▶ [Aufgelistete Daten]:
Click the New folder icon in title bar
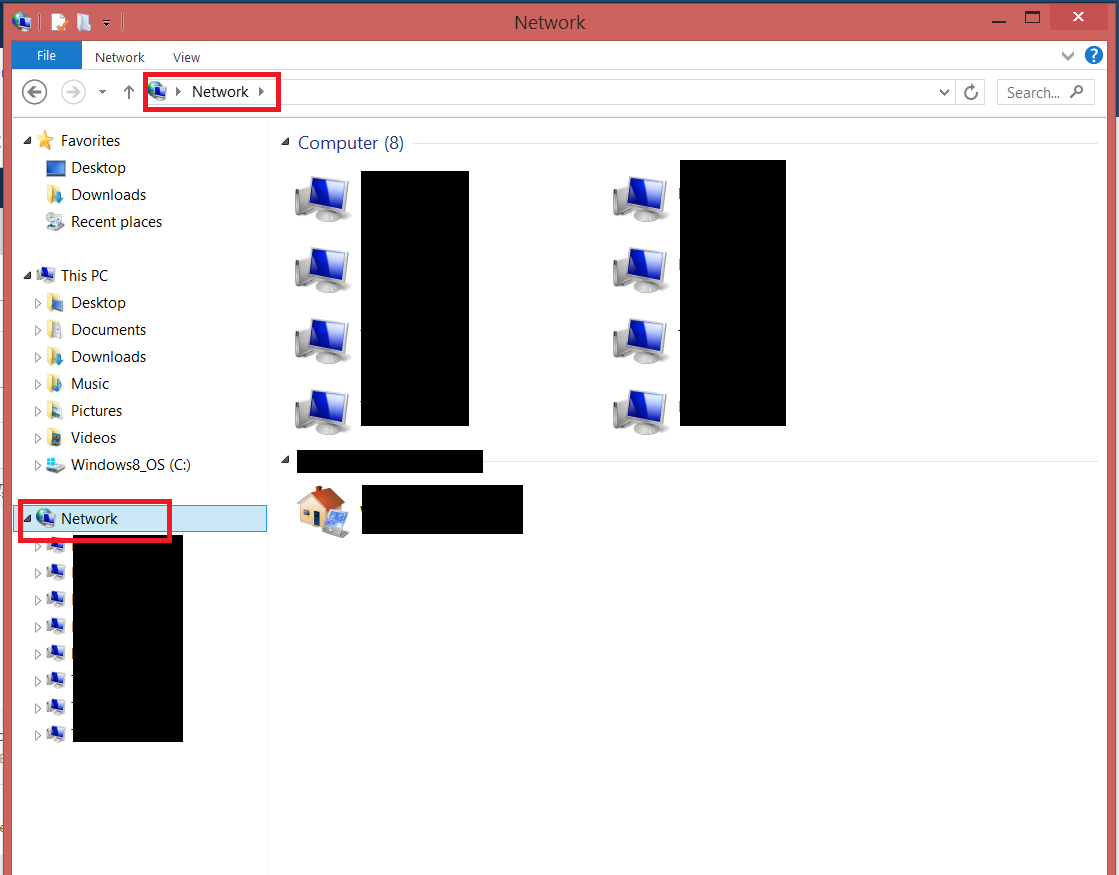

* * *

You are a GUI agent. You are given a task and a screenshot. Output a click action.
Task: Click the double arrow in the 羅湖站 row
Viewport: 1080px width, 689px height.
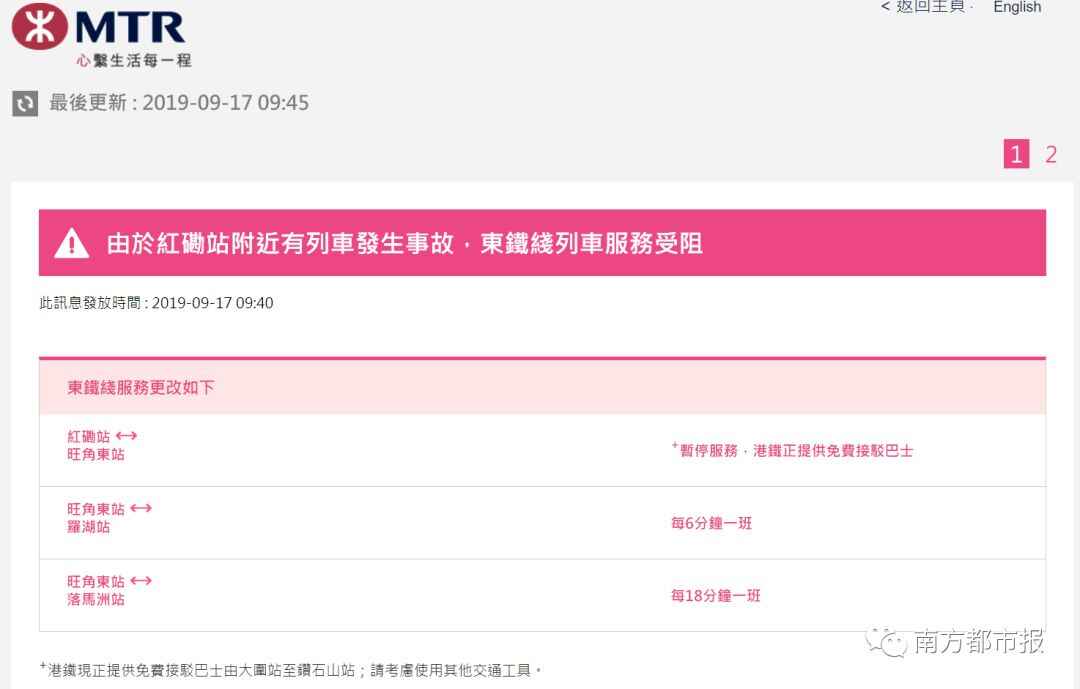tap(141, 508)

---

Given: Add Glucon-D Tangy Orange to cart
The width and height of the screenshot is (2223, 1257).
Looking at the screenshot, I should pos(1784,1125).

▶ [Anweisungen zur Aufgabe]:
Kannst du die Zeilen der Daten unverändert wiederholen, beginnend mit der Zeile, die „You are a GUI“ enthält, und endend mit der Zeile, die „tap(141, 508)“ enthält, beide eingeschlossen? Lass die Bilder in deiner Antwort weg.

▶ [Antwort zur Aufgabe]:
You are a GUI agent. You are given a task and a screenshot. Output a click action.
Task: Click the double arrow in the 羅湖站 row
Viewport: 1080px width, 689px height.
tap(141, 508)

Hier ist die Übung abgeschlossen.